Quantification of bacterial adhesion to the mucosal surface on fish fry

Adhesion between AFM probes functionalized with A. salmonicida and Y. ruckeri, respectively, and the skin mucosal surface of Atlantic salmon fry were investigated using AFM force spectroscopy. Salmon fry 8 weeks post hatching were immobilized and placed on the AFM to elucidate how bacteria interact with the intact biological surface (Fig. 2a).

Fig. 2
figure 2

Bacterial adhesion to salmon skin mucsoa. a) Image showing a salmon sample under the AFM probe. The image was recorded using the built-in CCD camera on the ForceRobot 300. b) Representative force-distance curves showing the interaction between bacterial probes and the skin mucosal surface of salmon fry 8 weeks post hatching (WpH)

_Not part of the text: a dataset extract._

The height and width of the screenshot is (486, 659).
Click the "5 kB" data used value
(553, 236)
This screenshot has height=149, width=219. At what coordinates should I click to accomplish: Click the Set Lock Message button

As illustrated by the force-distance curves in Fig. 2b, no adhesive interactions were detected between the probe functionalized with bacteria and the skin mucosa. Furthermore, the steep rise in force at a short z-piezo translation distance revealed that contact with the surface was achieved, and the probes did indent a short distance into the mucosal surface, but no adhesive interactions are observed upon retraction. This behavior was consistent across the skin surface and between bacterial probes.

Rheological measurements

The outer mucosal surface of the fish fry, the mucus layer, is composed of mucins, but these mucins are contained within a dynamic viscoelastic gel rather than being immobilized to a solid surface. As such, the lack of adhesive interactions between the bacteria and the mucosal surface of the fish fry could be due either to a lack of interactions coupling the different molecules in the outer layer of the mucus surface to the surface of the bacteria (scenario 1) or a lack of interactions between the different molecules within the outer layer of the mucus surface resulting in low mucus cohesivity and force-free removal of the molecules of the mucosal surface that have become attached to the bacteria (scenario 2). In order to identify which of these two scenarios that best describe the system, rheological experiments were performed on mucus removed from the skin by suction. The mucus showed rheology typical of a viscoelastic material. The mean phase angle indicated a material where the elastic behavior was only slightly dominant over the viscous behavior, with some individual measurements showing viscous dominant behavior (Fig. 3). A phase angle of 0° represents purely elastic behavior, whereas 90° represents purely viscous behavior and 45° equal contributions from elastic and viscous behavior. The compression and extension parts of the oscillatory cycle were not equivalent, and the phase angle in extension was slightly higher than in compression for both time points.

Fig. 3
figure 3

Rheological behavior of the outer layer of salmon fry mucosa. A) mean +/− S.D. of the phase angle for mucus from 3 individual fish between maximum displacement and force in compression and extension at week 7 and week 10 (the dashed line represents a phase angle of 45°, where elastic and viscous contributions to rheology are equal in magnitude) and B) an example of a single deformation cycle showing the applied displacement and the normal force response with the phase shift highlighted

The phase angles measured here are indicative of a material which flows readily with relatively little cohesive elastic resistance, potentially making the measurement of attachment forces difficult. For comparison the phase angle of saliva has been reported to be around 20° (corresponding to an elastic response around 3 times larger than the viscous response) [29] and a similar phase angle for saliva was measured with the rheological set up used here (data not shown). These data support scenario 2 described above.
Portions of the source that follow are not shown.